Appetite for Destruction

Whatever I Put Before My Recovery, I Lose

Sean Cardinalli
2 min readMar 3, 2020
Photo by Mick De Paola on Unsplash

October 11, 2010

All the aspects which comprise my program of recovery from sex addiction are my life. The program is my life. If I don’t stick to my program, I won’t function healthily with the aspects of my life I hold dear and for which I want to be present: my children, my art, my work, my self. Because the addiction works to come between me and those facets of my life, I have to put my recovery from the addiction first and foremost; I have to put the God of my understanding first and foremost.
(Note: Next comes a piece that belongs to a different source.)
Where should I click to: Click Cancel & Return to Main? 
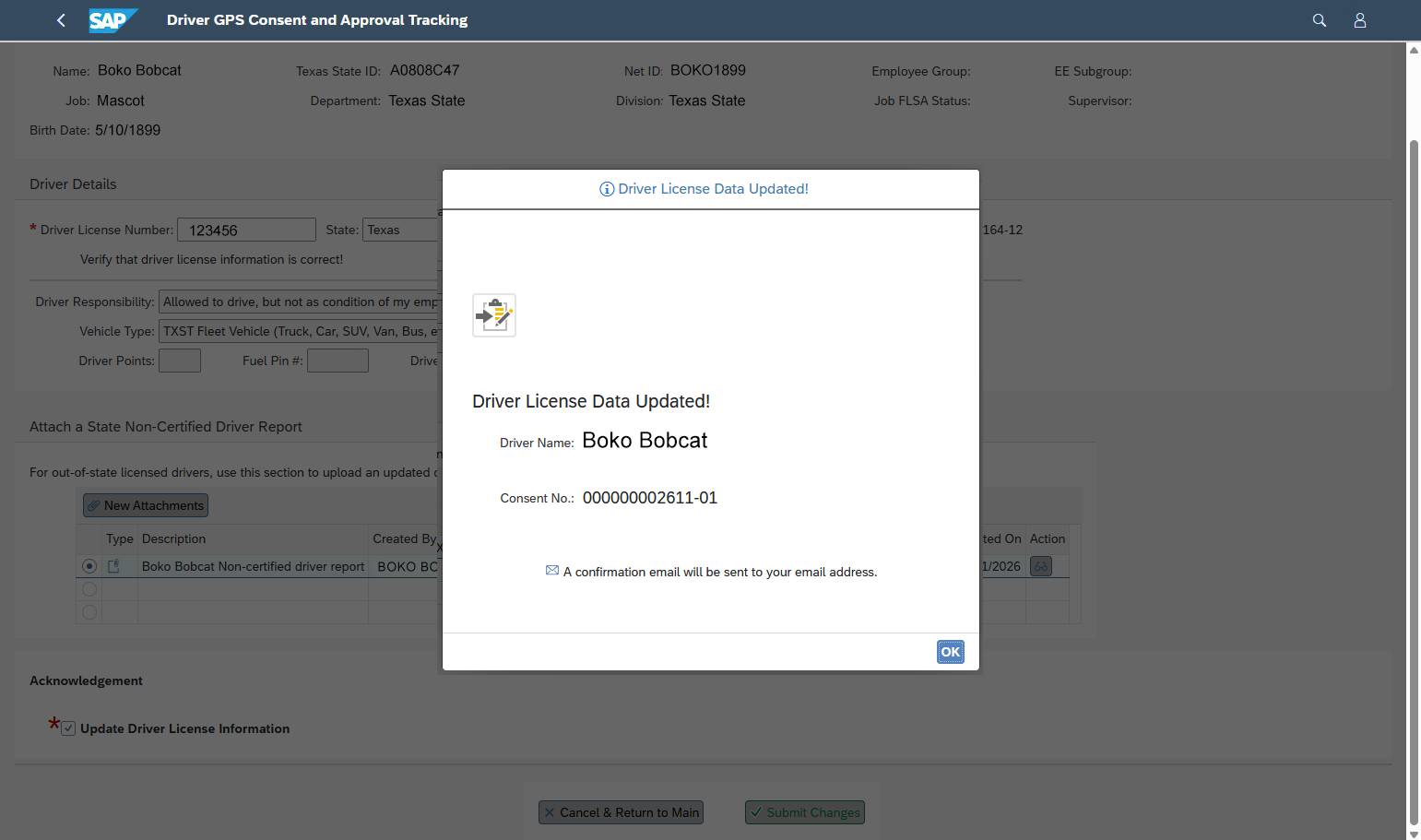coord(620,812)
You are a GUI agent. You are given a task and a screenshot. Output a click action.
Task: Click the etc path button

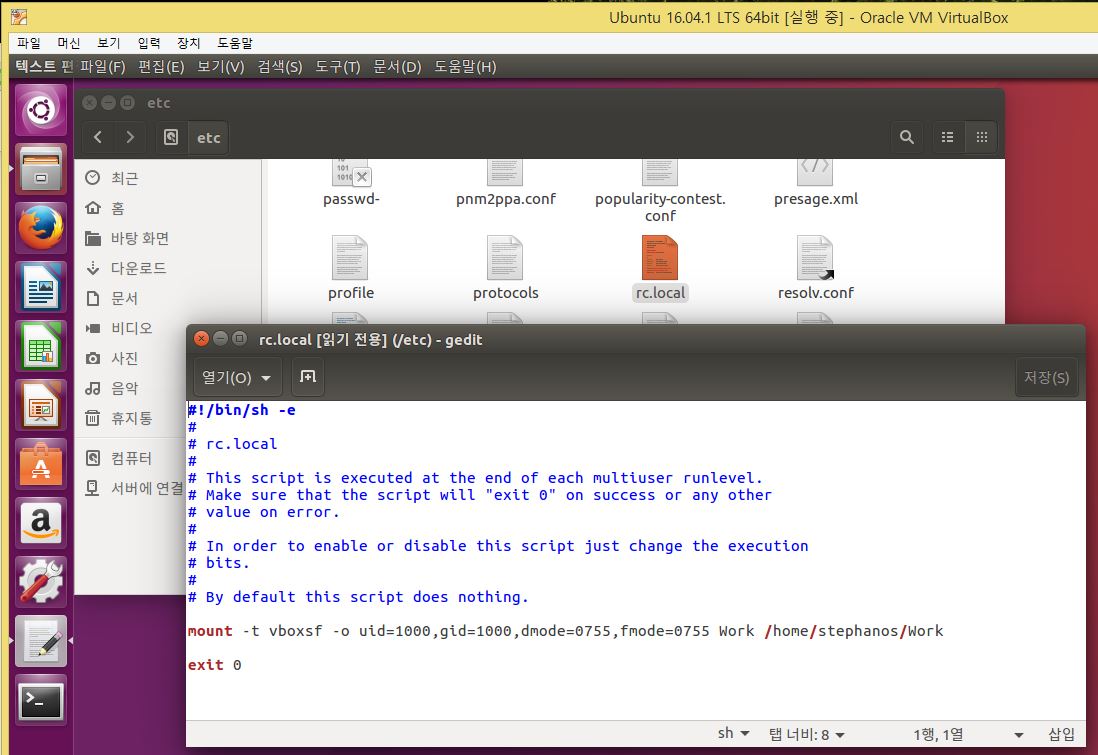208,137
That may sound fanatical, but I feel, more and more each day, a stronger more attentive relationship with the God of my understanding. I am regularly reminded that, should I neglect my Third Step, should I lose my learned tendency to give all things that happen in my life up to God — good and bad — that I will slip easily back into the repetitive, obsessive, exhaustive habits that fomented my addiction. That’s what was actually fanatical. Not my fidelity to my recovery program, but my former fidelity to addiction — that blind, senseless, soulless movement through a void which knew no bounds and heeded no cautions and sought no conclusion.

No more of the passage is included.